Activity: Copy out exactly the stretch below, from the line with "You are a computer-use agent." through the line with "The width and", both included; the pictures stay out.

Exercise material START

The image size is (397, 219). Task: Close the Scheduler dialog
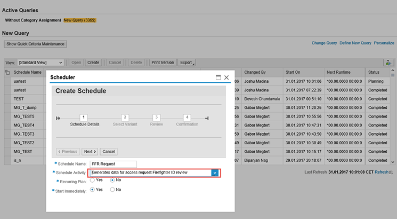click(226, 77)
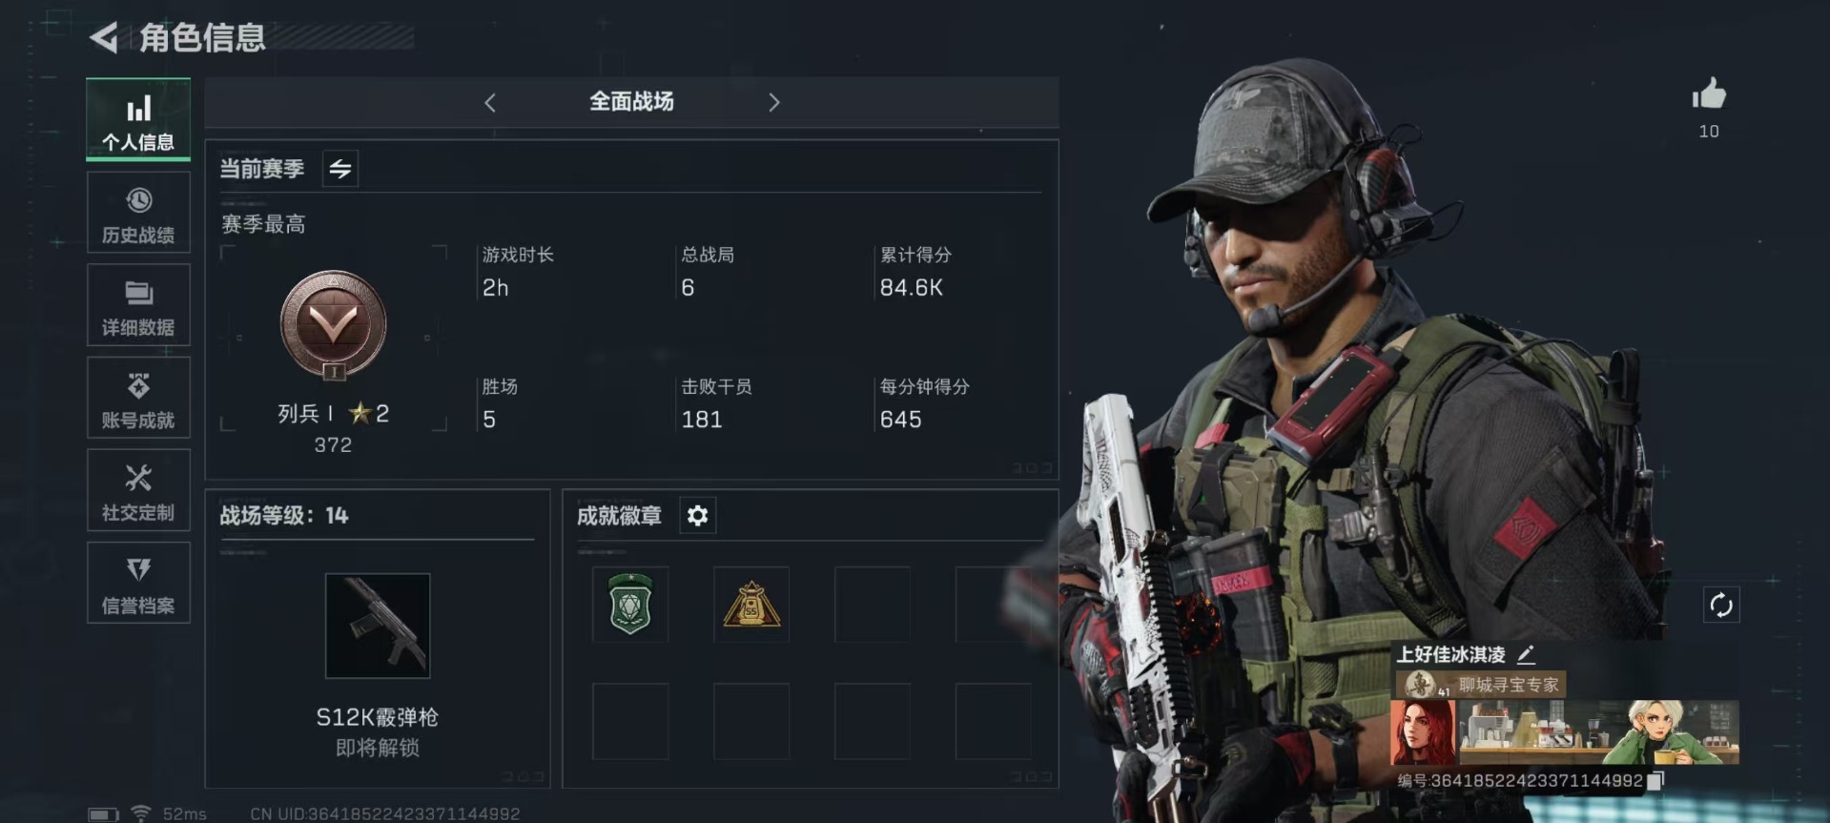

Exercise material END
Exercise material START

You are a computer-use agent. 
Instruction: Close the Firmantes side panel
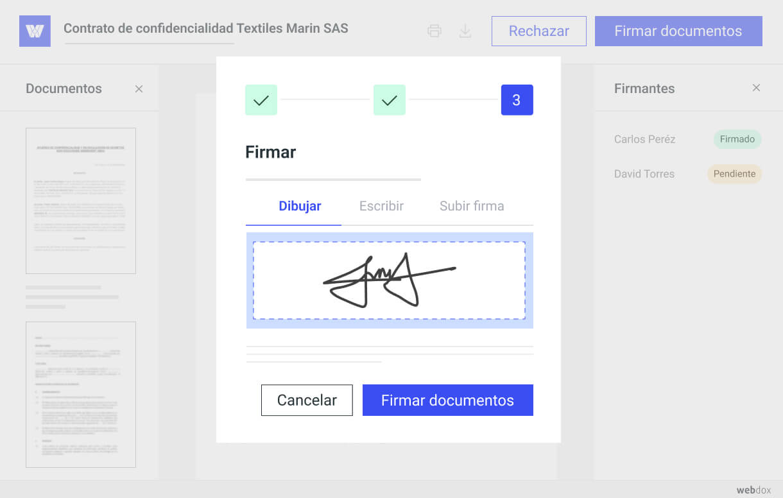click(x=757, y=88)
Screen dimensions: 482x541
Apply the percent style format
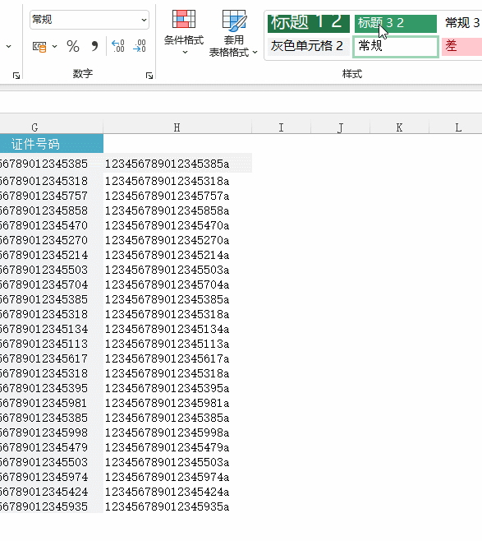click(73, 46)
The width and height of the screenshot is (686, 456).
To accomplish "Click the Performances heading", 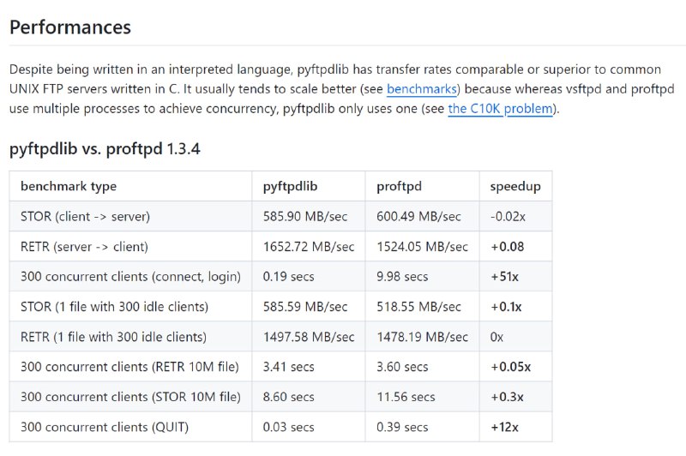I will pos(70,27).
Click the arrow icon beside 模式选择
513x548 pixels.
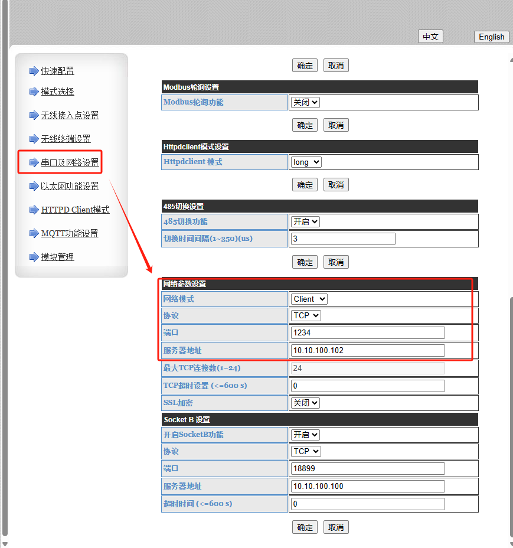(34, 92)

Exercise material END
Exercise material START

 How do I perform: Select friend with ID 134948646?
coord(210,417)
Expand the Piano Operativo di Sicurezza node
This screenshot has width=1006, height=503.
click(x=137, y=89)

Exercise material END

Response to this exercise:
You are a computer-use agent. 
Instruction: Close the Firmantes side panel
click(x=757, y=88)
Screen dimensions: 482x541
Apply the percent style format
click(73, 46)
The width and height of the screenshot is (686, 456).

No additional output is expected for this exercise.